[[ Listed records open ]]

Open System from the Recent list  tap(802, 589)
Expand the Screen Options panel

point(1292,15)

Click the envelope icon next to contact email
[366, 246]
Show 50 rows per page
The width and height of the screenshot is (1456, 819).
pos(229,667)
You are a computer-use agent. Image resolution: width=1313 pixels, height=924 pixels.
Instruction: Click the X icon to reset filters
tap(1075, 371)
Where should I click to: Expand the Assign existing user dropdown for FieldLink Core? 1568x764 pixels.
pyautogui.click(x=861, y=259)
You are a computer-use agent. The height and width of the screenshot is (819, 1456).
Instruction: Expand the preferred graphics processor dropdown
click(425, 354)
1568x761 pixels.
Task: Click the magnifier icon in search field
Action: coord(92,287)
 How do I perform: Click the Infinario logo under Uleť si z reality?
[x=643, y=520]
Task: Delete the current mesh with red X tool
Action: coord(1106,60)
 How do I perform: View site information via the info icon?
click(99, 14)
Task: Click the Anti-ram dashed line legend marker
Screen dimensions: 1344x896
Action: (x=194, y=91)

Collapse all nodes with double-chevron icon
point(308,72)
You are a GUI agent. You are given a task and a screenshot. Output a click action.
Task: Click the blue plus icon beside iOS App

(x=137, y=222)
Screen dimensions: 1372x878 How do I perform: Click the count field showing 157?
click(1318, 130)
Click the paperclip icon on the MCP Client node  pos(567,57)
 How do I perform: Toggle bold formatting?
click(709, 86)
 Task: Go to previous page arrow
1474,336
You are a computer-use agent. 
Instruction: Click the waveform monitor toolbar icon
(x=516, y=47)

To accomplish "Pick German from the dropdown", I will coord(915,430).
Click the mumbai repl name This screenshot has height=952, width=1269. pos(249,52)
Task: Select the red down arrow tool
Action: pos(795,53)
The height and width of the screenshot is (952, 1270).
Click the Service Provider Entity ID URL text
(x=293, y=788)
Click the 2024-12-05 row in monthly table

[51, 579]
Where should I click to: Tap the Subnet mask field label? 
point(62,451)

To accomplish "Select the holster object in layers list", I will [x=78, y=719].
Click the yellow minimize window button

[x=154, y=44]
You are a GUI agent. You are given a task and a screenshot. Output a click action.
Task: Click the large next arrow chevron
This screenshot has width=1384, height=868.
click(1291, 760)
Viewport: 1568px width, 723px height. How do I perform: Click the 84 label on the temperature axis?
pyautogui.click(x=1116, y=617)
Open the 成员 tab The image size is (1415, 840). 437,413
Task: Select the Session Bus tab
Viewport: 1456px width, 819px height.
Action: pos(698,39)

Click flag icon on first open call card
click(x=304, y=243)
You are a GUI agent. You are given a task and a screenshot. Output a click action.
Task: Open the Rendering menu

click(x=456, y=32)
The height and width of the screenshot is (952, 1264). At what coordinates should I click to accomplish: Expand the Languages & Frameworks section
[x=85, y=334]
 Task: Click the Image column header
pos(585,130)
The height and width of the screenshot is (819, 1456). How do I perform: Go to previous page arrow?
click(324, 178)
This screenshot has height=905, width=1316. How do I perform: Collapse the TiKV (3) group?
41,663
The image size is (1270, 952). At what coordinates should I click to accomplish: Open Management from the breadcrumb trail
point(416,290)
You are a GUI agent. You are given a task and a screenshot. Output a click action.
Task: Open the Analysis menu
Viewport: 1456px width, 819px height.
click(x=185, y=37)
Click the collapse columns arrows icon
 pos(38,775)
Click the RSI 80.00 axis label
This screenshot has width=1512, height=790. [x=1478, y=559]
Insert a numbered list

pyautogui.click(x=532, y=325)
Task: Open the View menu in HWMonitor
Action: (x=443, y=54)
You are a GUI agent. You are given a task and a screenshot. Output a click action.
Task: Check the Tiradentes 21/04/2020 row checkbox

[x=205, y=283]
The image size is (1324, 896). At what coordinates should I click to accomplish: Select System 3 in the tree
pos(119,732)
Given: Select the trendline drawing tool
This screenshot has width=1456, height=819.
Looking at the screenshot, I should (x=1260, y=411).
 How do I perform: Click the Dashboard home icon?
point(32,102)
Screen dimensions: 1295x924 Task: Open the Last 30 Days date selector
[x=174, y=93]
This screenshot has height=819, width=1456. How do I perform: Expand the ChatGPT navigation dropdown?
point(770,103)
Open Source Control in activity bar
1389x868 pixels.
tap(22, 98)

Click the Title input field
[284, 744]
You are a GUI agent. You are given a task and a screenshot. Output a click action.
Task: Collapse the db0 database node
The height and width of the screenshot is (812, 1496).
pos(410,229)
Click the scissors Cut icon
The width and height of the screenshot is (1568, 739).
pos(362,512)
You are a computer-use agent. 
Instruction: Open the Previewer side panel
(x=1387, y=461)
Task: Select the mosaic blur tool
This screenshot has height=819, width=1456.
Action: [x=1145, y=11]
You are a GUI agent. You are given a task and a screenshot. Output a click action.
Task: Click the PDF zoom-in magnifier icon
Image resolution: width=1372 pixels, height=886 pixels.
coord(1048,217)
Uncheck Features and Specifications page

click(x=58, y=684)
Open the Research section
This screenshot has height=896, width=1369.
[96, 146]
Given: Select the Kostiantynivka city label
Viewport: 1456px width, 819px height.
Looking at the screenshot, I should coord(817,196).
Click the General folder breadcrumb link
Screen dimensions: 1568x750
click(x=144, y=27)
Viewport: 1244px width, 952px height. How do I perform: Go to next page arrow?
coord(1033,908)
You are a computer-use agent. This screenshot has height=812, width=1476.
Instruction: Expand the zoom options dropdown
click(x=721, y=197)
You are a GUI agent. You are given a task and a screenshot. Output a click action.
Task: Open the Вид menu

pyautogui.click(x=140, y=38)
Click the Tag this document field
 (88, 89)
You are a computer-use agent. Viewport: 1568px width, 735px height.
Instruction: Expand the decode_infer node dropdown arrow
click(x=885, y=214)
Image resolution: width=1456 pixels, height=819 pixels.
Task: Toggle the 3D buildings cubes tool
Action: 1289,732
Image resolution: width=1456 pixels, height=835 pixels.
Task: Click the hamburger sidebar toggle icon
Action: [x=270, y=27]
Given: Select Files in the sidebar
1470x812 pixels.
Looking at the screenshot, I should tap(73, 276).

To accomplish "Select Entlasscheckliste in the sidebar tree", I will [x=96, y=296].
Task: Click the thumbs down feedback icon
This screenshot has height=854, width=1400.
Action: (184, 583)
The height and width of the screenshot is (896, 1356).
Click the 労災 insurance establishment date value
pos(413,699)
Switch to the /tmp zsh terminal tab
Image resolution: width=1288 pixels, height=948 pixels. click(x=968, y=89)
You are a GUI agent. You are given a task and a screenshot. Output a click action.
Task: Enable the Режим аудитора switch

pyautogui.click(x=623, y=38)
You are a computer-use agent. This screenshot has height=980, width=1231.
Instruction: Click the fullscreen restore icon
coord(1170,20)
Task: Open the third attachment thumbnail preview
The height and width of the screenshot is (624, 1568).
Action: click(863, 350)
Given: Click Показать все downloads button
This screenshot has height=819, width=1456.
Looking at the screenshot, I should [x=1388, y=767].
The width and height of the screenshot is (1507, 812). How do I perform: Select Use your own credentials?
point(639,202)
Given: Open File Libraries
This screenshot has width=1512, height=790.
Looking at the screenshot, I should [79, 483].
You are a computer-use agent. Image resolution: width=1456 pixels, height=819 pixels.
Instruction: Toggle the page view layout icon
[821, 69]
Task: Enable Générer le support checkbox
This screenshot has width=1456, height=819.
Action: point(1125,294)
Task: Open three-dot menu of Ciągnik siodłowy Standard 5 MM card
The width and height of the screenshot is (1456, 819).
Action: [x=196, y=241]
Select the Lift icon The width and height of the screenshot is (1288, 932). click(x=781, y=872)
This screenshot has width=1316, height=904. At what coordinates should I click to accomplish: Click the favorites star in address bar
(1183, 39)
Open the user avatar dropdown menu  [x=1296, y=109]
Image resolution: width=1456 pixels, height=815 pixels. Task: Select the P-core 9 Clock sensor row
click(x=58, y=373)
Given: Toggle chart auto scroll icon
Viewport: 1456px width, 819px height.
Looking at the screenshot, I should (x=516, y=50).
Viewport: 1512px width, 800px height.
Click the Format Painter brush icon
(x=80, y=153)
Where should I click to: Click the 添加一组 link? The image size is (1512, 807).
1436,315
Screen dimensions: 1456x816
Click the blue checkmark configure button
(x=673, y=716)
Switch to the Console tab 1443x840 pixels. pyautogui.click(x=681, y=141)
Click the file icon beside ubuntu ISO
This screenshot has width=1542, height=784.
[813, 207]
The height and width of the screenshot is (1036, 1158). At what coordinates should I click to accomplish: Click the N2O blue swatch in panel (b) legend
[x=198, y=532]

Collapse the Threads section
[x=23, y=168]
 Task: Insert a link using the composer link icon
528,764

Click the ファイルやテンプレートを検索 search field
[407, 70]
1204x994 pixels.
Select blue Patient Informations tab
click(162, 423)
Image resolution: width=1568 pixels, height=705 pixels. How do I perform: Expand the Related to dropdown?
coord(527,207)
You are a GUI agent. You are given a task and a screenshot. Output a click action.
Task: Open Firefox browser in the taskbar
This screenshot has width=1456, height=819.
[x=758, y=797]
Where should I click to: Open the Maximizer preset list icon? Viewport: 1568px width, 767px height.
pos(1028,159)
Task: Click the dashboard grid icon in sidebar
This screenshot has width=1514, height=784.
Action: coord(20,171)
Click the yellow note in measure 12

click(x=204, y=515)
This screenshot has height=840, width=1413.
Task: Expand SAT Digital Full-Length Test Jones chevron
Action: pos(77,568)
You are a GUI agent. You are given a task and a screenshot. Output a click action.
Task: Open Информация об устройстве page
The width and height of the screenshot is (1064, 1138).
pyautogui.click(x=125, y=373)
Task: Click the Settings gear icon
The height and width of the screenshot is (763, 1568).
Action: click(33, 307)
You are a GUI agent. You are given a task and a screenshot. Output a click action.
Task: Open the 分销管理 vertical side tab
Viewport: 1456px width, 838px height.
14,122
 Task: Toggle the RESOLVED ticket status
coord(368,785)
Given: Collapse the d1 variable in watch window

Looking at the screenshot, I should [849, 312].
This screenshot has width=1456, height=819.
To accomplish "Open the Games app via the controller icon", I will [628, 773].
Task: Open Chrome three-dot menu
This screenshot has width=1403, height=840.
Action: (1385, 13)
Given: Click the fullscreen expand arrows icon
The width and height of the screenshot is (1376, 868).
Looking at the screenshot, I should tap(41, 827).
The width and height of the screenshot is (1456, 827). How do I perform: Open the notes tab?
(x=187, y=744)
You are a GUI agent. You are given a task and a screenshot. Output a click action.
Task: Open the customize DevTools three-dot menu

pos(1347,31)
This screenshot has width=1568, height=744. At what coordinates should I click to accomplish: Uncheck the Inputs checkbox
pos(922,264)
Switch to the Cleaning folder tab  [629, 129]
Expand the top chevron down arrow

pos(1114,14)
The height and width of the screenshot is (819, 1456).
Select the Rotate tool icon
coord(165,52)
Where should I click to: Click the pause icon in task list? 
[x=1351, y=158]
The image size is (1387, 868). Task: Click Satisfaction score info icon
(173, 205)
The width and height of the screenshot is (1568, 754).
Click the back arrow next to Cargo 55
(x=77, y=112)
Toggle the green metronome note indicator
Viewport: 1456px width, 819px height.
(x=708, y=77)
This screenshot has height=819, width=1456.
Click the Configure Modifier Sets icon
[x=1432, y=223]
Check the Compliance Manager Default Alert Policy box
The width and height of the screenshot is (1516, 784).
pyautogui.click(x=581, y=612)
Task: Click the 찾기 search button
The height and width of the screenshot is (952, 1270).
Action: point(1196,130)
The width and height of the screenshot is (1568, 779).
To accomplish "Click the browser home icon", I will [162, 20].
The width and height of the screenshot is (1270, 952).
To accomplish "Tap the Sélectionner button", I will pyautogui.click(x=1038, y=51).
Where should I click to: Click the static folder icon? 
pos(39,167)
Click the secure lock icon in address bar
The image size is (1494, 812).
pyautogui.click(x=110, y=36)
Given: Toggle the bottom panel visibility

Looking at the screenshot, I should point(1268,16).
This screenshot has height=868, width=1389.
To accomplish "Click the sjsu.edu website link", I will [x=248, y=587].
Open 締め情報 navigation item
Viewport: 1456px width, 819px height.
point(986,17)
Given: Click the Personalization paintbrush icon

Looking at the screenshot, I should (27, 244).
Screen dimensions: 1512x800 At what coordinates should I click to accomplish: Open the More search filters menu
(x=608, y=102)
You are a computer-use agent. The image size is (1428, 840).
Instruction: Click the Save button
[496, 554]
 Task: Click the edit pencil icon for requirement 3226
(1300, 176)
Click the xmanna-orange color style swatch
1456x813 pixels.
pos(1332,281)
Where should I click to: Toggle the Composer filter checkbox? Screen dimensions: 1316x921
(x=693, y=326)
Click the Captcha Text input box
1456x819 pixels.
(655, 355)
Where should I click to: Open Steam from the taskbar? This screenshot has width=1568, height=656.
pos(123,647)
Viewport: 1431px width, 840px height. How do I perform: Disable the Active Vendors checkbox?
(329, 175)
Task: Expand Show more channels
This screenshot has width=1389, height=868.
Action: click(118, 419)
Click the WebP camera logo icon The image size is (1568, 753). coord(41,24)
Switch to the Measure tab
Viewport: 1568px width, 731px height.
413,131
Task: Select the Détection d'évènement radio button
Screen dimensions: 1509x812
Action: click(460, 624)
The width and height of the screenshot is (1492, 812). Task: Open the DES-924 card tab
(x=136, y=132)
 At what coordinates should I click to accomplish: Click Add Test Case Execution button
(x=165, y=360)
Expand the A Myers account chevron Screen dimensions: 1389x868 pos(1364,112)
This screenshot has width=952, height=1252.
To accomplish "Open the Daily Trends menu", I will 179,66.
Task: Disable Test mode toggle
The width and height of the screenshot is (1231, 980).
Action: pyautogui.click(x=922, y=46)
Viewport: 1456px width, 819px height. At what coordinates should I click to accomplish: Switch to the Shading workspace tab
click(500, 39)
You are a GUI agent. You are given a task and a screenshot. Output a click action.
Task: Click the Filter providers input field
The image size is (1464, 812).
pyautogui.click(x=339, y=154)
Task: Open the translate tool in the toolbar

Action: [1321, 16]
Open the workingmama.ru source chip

[[ Listed records closed ]]

▶ [What is needed]:
From the entries above, work out how many lines include "computer"; the number is the only answer wanted.

▶ [Answer to this exercise]:
9